I'm not a doctor, and I don't claim to know better than them, but I think that the Broke Detector (tm) would help them make more objective and consistent decisions, hopefully sparing others the pain that I went through.
What it does
Broke Detector is a simple tool to help analyze the site of wrist injury. It helps doctors decide a) whether the bones are broken or not (which is admittedly very simple for humans, but not for computers) and b) provides tools such as a protractor to provide an objective measurement of how misaligned bones are. Broke Detector aims not to replace the orthopedist, but to aid them.
How we built it
The actual detection algorithm is the guts of this project (no machine learning involved). The process is as follows: Thresholding: Reasons for this will be listed in the next section, we did this using color histograms to determine the percentile of certain pixel values. Edge detection: We used a simple Söbel kernel (however, not the default opencv one) to handle edge detection, as it was simple to detect only horizontal edges. Hough transform: This is the guts of the algorithm, which decides where horizontal lines are in the X-Ray. It sounds dumb, but choosing the lowest isolated horizontal line almost always results in finding the break in the bone. Flask: We developed a locally hosted web application which supports uploading from the computer. The HTML formatted site displays the results of the Python calculations.

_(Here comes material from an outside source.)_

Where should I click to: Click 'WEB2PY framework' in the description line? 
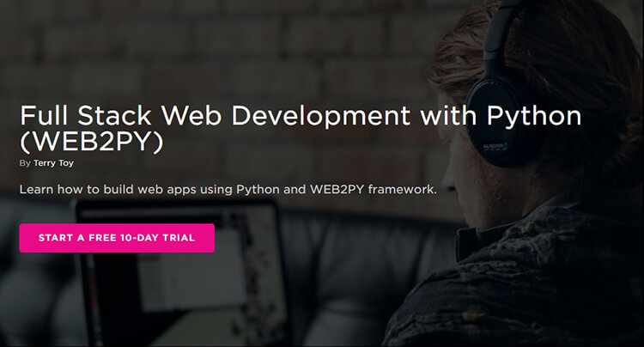373,189
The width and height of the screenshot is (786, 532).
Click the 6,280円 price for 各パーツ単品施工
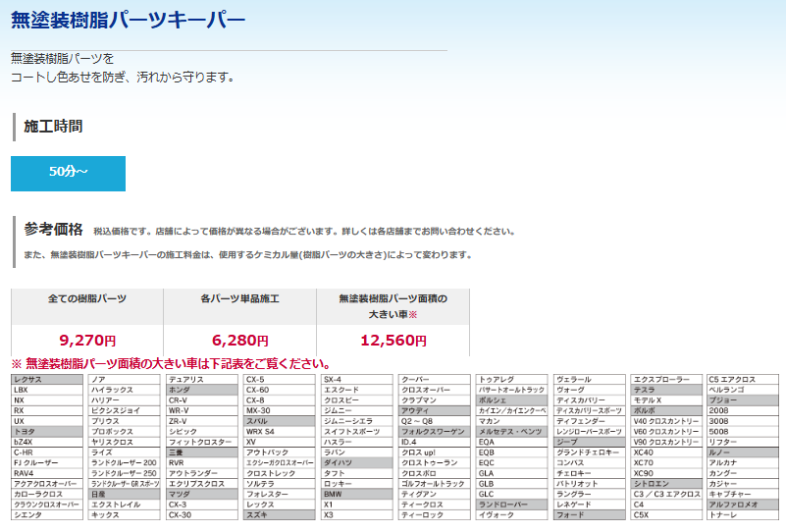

The desktop interface was written in Python as well, using the wxPython framework for the GUI.
Challenges we ran into
While we were very passionate about doing something involving the X-rays, there were a couple issues with our process. The common state-of-the-art solutions to a problem like this would be stuffing a bunch of data into a faster R-CNN and let it handle the detection. However, we lacked both the volume and consistency of data to make this a reality: many of the research papers that tackled this problem partnered with a medical office, which would provide them a lot of consistent and annotated images to work with. Because of the hodgepodge of different variables that differ with each image we ripped off of Google images, we had to use techniques like color thresholding, as the brightness of what was bone and what was background differed from image to image. Even now, the algorithm isn't quite perfect. It still struggles to detect fractures that are close to the end of the radius/ulna.
Another challenge with this project was that the GUI framework we went with, wxPython is not only slow but antiquated in terms of GUI design. Something as simple as drawing lines on an image proved to be an immense challenge of trudging through documentation to find the obscure function call that enables something that should be the default anyway.
Accomplishments that we're proud of
It works! Surprisingly. Certainly, I didn't expect to have this kind of success with a non-ML solution.
What we learned
ML isn't the end-all and be-all for computer vision. Don't use a slow Python GUI framework, just make a web-app instead. Opencv is fun.
What's next for Broke Detector
More features, of course! Hosting on a public domain, perhaps a database to track patients, and more tools to help doctors analyze the bones objectively. The algorithm is surprisingly robust, and could be applied to other kind of fractures as well.